4 thoughts on “Sleeping Beauty vs Rape Culture

  1. I’m sitting here with my jaw dropped. Seriously. I had no idea that Sleeping Beauty was based on this story, and honestly, it’s crazy that someone even thought it would be a good idea to do so. Yes, they didn’t go as far in the movie, but you make an excellent point about the kiss that Sleeping Beauty receives. There’s no consent — what does that tell the kids watching this movie? That as long as you want it and she’s asleep, it’s okay? Excellent post, definitely an eye-opener.

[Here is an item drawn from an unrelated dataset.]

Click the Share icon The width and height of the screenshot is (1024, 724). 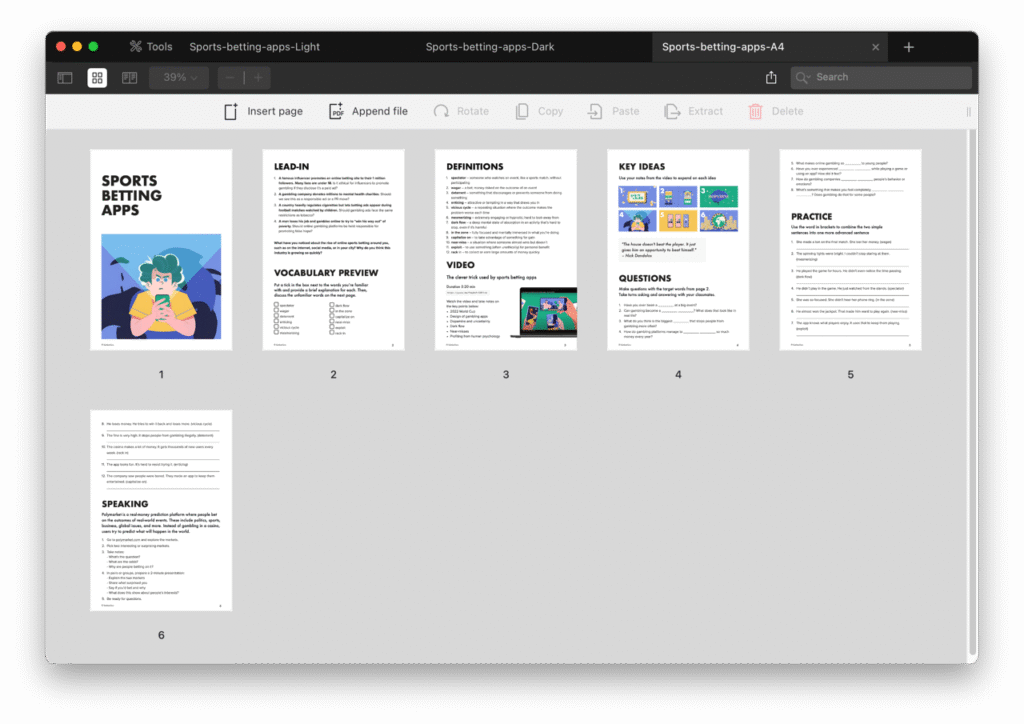[x=771, y=78]
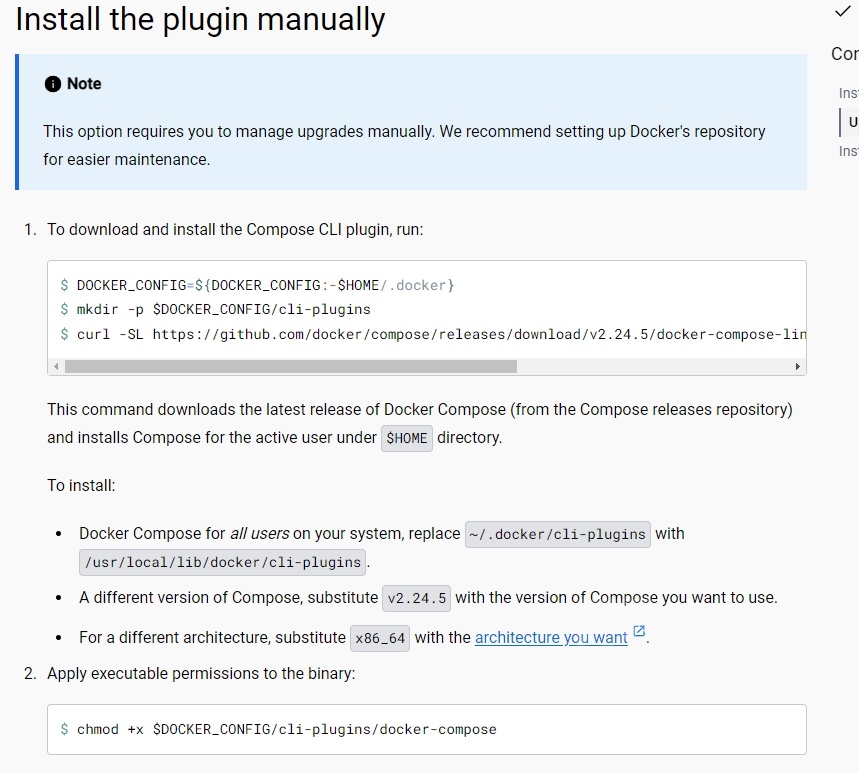Screen dimensions: 859x773
Task: Click the v2.24.5 inline code snippet
Action: [416, 598]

  2. I love this post. The rape culture in older disney has always fascinated/upset me. I think you are right to say that in today’s society disney wouldn’t produce something like this but plenty of other media outlets have. With all the progress we have made with ending rape culture, it still exists. And to a lot of people, an kiss without consent triggers zero red flags. Referring to your question on why would disney make a film based on such a crude story, most of the disney classics come from old stories that are no less vulgar. Overall, I think this post really works with the idea of rape-culture and it is written really well. Great Job.


  3. Just a note. Like all of Basile’s fairy tales , Sun Moon and Talia IS NOT SUPPOSED TO BE HAPPY OR HAVE AN HAPPY ENDING. It can happen, but often doesn’t.
    Basile’s “Petrosinella” (Rapunzel’s first known version) depicts the most feminist, cunning, and active “Rapunzel” ever, and only for this she have a real happy ending, while he purposely added a bitter ending to “Cagliuso” (Second known version of “Puss in Boots” after Straparola’s “Costantino Fortunato”) because the human main character in that tale didn’t really deserve his good luck. Basile simply was a satiric moralist. His goal was to show the “upside down world” he wieved. In his tales the powerful ones are often petty and selfish, the main characters too are often flawed, and the humble ones need to be clever and cunning not to win, but at least to live, to keep on playing another day. That’s the teaching of “Sun Moon and Talia”. None really cared of her, not even her parents. Nothing good came to her by sleeping or passively accepting her fate. Only a clever move saved her life. She really didn’t have an happy ending (it needs more than a single clever move in a whole life), but it could be worse.